長い廊下の一番奥の左手が寝室。右手がトイレ。廊下のちょうど真ん中が母親の化粧室。廊下の反対側が兄の部屋。
姉はその母親の化粧室のドアが閉まりかける瞬間を見ました。
化粧室のドアは、うちの家の中でもトップクラスに建て付けが悪く、ドアノブをしっかりと回し力を入れて閉めないと無理です。
ちなみに閉めると『ガシャーン…!』という大きな音が出ます。
姉が見たのは何だか軽く閉める感じ。
軽くなので閉まり切らず、少し隙間が空いた状態になりました。
何か小さい足音のようなものと、弱々しく閉まろうとしたドアが怖くなってしばらく動けませんでした。
しかし一番奥の寝室だけでもと、寝室までダッシュして急いで戸締り。

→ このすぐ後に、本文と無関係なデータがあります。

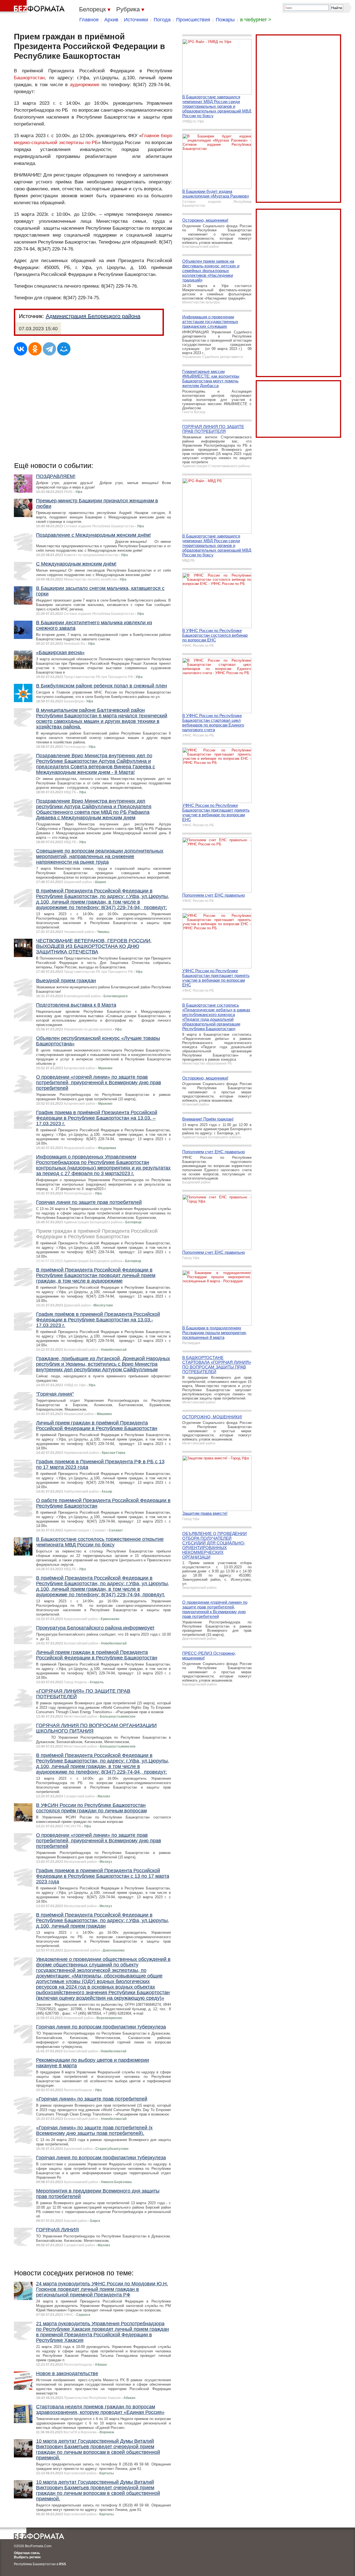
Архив (111, 19)
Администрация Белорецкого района (93, 316)
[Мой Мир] (63, 348)
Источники (136, 19)
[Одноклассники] (35, 348)
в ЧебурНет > (255, 19)
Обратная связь (27, 2553)
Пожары (225, 19)
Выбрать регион (27, 2557)
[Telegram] (49, 348)
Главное (89, 19)
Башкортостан (29, 77)
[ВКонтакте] (20, 348)
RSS (62, 2564)
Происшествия (193, 19)
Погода (162, 19)
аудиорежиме (84, 84)
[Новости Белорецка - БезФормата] (33, 7)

急いでダッシュして一階に降りました。
母親が帰宅後に姉は事情を話し、一緒にその化粧室へ行きました。
電気をつけて部屋を見ましたが、特に変わった様子は無かったように思えました。
姉が何か勘違いしたのかなと思いながら、化粧台の鏡を見た時、鏡越しに写った背後のタンスの上、
そこにあった赤いドレスを着た人形が倒れているのが見えました。
いつもはアクリルの箱のようなものを埃が付かないように被してあるのですが、それごと倒れていました。
他のものは倒れていないのに、それだけ。
姉は小さい足音と、弱々しくドアが閉まる光景を思い出して鳥肌が止まりませんでした。
母親の話によるとそれは結婚記念で友人から頂いたものらしく、今まで地震以外で倒れたことはないとのこと。
それからも時々足音の様なものと、人形が倒れている事がたまにあり、そんな事が続きいつの間にか人形は無くなっていました。
母親が処分したと言っていました。
それからは足音もすることはなく、今では家を建て替えて以前のような事はもう何もありません。
しかし去年、昔録画した番組が観たくてビデオテープを探しに行った屋根裏の物置で、布を被せられたその人形を見つけた時は戦慄しました。
母親はさすがに人形を捨てるのには抵抗があったらしく、出来なかったそうです。